* PAGE EXTRACT
+---+
RDN/RYT? Let Me Brag About You at FNCE

RDN/RYT? Let Me Brag About You at FNCE by Annie B Kay
Are you a dietitian who teaches yoga and uses it in your professional nutrition practice? Well, Namaste dear ones –  our numbers are growing!

FNCE 2016: Boston

I have been honored to share on this new (and several thousand years old) field of yoga in dietetics at FNCE twice thus far. My presentation colleagues are Dr. Sat Bir Khalsa from Harvard and Anu Kaur, an RDN/RYT dietitian with the NIH and in private practice. We are delighted that we’ll be presenting again in Boston in October. Our session (#203) is Sunday morning first thing – be there!

Please take 10-20 minutes to complete this survey exploring how nutrition professionals are using yoga in their practice: RDN/RYT FNCE Survey

Please complete the survey by August 1.
+---+
Items from a data collection
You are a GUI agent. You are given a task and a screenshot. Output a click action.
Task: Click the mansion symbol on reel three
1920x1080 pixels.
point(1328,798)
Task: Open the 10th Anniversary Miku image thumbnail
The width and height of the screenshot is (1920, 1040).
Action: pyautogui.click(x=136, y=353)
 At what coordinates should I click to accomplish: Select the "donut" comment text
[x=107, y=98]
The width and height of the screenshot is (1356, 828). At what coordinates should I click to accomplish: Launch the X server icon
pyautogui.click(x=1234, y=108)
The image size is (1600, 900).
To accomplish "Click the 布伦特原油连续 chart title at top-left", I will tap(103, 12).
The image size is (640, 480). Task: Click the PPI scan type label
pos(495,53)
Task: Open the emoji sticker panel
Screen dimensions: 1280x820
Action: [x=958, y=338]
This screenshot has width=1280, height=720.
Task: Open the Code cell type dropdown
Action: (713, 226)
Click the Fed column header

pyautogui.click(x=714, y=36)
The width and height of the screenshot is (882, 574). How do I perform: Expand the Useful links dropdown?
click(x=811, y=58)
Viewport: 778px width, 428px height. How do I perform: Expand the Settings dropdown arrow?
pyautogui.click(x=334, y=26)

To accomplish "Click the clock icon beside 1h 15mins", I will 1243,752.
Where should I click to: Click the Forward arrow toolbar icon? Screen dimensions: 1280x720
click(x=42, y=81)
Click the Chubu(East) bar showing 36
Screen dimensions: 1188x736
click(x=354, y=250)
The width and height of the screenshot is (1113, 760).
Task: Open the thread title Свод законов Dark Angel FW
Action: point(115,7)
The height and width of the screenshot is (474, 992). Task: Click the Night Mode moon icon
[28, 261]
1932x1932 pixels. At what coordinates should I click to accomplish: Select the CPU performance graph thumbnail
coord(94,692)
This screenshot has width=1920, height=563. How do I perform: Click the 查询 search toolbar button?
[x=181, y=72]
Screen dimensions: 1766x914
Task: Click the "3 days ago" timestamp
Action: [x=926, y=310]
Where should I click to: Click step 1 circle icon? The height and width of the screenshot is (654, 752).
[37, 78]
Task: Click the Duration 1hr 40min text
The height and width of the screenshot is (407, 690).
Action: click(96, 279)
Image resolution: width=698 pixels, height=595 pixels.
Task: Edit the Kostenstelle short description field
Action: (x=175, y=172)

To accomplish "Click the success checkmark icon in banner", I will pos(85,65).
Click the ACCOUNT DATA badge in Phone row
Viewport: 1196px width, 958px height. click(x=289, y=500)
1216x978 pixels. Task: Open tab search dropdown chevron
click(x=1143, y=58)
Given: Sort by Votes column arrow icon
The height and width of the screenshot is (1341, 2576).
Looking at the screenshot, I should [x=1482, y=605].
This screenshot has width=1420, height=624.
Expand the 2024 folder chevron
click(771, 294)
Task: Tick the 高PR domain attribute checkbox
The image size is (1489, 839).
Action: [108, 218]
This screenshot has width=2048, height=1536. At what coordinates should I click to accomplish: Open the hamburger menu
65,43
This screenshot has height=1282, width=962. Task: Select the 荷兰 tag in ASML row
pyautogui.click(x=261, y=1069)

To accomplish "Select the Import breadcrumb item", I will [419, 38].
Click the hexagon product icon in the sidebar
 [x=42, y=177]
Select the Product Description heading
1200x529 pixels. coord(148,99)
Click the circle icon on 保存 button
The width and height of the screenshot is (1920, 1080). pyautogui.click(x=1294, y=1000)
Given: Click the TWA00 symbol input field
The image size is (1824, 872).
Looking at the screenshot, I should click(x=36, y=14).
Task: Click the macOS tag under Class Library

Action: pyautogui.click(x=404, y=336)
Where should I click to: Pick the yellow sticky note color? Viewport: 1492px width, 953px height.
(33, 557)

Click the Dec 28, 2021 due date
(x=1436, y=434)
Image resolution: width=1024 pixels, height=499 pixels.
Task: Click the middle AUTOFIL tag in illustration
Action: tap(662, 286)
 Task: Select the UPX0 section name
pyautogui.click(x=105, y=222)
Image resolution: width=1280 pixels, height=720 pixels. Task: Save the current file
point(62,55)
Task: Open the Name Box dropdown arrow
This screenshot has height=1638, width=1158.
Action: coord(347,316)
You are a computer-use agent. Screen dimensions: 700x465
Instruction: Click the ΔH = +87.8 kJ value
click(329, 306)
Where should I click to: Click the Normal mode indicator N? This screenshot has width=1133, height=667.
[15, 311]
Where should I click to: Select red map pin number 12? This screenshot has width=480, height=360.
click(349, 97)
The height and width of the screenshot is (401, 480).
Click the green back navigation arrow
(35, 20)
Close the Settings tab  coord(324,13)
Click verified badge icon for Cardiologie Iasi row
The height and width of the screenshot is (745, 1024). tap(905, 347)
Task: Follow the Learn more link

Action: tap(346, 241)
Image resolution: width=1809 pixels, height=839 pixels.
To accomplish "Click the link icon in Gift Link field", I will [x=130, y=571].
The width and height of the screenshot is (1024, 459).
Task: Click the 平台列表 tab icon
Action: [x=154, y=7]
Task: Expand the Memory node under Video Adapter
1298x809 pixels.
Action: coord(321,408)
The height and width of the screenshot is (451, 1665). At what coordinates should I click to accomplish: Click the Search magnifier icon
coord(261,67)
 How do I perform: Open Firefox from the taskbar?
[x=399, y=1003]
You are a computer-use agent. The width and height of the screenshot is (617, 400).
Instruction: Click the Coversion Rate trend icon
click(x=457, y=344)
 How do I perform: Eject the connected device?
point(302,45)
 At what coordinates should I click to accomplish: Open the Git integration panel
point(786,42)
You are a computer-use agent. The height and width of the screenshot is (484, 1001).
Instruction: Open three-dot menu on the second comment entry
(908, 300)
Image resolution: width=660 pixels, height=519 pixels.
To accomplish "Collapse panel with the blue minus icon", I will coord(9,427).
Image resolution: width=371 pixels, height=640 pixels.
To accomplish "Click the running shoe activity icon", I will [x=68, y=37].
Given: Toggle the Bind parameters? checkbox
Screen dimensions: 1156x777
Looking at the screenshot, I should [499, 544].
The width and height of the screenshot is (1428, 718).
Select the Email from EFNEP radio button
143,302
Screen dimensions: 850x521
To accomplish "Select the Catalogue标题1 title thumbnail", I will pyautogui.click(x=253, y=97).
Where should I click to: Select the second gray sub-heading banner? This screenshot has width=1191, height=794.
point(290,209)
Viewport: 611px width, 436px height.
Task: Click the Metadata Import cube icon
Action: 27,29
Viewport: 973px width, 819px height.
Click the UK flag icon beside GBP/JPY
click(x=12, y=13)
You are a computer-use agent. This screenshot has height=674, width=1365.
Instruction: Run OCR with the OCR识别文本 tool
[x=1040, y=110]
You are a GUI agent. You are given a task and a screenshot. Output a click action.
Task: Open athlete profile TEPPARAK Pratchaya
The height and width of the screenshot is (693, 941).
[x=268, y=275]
+---+
* WHAT IS NEEDED
Please continue the post on dietitians who use yoga in their practice, starting after its last line about the survey deadline.

* RESPONSE BOX
This year, as part of the presentation, I am hoping to collect some developmental data on just how many of us are out there, who we are and our range of training and practice experience. I’d also like to get a sense of what this group would like now for support to develop this field. I will be presenting the data from this survey, and will also feature as many of you as I can – your beautiful websites, active communities, training and books appreciated.
Thank you so very much for participating, and for your work in this area. Can’t wait to see how RDNs across the country are weaving their expertise with the wisdom tradition of yoga.